**What to do:**
The answer must consist of every line in the data below that holds the word "computer".

START Entries provided

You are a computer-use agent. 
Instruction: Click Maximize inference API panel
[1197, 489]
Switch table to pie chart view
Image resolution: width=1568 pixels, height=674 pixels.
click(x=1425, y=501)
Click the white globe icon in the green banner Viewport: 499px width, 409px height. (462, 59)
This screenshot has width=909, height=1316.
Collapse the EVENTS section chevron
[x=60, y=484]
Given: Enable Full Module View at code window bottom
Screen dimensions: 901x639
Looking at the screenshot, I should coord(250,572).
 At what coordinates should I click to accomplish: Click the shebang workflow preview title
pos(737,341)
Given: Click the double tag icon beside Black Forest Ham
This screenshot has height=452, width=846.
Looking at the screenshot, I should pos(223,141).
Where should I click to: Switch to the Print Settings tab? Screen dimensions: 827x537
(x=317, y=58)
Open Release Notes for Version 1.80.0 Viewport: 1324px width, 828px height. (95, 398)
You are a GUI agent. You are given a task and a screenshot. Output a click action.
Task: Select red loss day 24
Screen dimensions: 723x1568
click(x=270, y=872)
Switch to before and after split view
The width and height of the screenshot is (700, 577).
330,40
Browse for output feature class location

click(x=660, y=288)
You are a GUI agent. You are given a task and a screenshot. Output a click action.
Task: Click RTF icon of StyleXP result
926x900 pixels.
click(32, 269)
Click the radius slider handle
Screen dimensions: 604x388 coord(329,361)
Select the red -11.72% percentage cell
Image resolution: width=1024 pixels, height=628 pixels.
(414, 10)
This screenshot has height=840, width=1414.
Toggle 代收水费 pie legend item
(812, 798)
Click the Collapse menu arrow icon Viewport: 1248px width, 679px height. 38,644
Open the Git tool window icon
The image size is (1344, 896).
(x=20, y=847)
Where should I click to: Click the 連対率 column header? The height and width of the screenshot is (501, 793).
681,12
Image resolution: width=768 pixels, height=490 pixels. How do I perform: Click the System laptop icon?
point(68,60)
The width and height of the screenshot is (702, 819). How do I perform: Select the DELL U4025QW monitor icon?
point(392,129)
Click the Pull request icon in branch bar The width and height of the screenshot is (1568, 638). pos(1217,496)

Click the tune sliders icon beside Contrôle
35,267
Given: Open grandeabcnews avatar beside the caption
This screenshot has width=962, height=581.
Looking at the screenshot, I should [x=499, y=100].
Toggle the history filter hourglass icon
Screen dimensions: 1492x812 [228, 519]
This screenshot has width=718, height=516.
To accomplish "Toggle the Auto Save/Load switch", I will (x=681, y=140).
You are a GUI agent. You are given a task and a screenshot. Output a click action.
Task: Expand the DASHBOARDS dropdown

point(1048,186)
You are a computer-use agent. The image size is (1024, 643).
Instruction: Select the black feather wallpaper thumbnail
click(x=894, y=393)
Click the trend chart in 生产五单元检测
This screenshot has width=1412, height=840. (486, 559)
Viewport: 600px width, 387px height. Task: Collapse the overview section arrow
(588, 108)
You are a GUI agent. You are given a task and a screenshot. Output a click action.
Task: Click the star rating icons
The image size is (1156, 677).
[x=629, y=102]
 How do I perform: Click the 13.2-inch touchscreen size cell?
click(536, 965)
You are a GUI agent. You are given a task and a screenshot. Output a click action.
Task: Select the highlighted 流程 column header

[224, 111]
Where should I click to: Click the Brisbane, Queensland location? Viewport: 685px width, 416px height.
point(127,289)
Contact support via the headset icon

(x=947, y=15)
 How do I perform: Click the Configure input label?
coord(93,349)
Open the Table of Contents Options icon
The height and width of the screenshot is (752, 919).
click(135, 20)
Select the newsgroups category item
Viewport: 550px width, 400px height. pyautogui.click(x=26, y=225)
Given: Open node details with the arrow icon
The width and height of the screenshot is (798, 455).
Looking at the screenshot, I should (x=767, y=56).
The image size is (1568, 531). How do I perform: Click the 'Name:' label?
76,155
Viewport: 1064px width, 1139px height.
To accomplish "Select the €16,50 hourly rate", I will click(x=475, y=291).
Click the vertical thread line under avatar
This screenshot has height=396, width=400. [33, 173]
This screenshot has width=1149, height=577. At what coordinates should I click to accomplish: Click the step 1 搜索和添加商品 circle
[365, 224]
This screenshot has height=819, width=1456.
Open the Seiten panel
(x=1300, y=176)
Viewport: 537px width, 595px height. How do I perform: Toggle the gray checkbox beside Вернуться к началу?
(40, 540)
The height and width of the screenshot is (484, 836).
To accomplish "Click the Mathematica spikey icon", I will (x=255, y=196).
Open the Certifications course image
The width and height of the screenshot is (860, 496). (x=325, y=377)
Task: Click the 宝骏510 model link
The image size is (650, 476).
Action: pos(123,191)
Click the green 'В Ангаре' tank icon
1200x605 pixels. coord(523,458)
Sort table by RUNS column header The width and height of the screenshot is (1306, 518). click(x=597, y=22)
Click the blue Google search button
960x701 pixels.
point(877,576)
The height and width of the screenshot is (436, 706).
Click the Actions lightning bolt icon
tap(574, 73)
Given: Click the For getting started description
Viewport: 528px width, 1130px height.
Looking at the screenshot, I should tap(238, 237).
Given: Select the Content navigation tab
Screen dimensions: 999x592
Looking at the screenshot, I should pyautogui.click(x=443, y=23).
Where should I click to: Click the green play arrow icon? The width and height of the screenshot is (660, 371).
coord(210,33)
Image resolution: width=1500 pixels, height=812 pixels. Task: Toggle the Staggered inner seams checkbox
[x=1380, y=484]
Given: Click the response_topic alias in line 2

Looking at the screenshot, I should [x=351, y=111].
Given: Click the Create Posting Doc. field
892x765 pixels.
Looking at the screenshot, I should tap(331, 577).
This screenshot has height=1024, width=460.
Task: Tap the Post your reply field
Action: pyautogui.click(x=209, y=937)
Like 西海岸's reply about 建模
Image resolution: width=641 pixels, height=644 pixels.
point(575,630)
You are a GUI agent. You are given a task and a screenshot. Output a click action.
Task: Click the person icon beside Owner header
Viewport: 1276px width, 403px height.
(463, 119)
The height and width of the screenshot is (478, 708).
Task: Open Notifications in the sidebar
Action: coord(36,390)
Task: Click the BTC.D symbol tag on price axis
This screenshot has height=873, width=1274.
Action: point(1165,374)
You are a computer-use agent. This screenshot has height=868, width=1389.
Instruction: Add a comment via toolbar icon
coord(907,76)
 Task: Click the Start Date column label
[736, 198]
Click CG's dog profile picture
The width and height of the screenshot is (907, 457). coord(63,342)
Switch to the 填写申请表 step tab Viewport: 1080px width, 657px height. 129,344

END Entries provided

**Exercise result:**
You are a computer-use agent. 
You are a computer-use agent. The image size is (1024, 643).
You are a computer-use agent. This screenshot has height=868, width=1389.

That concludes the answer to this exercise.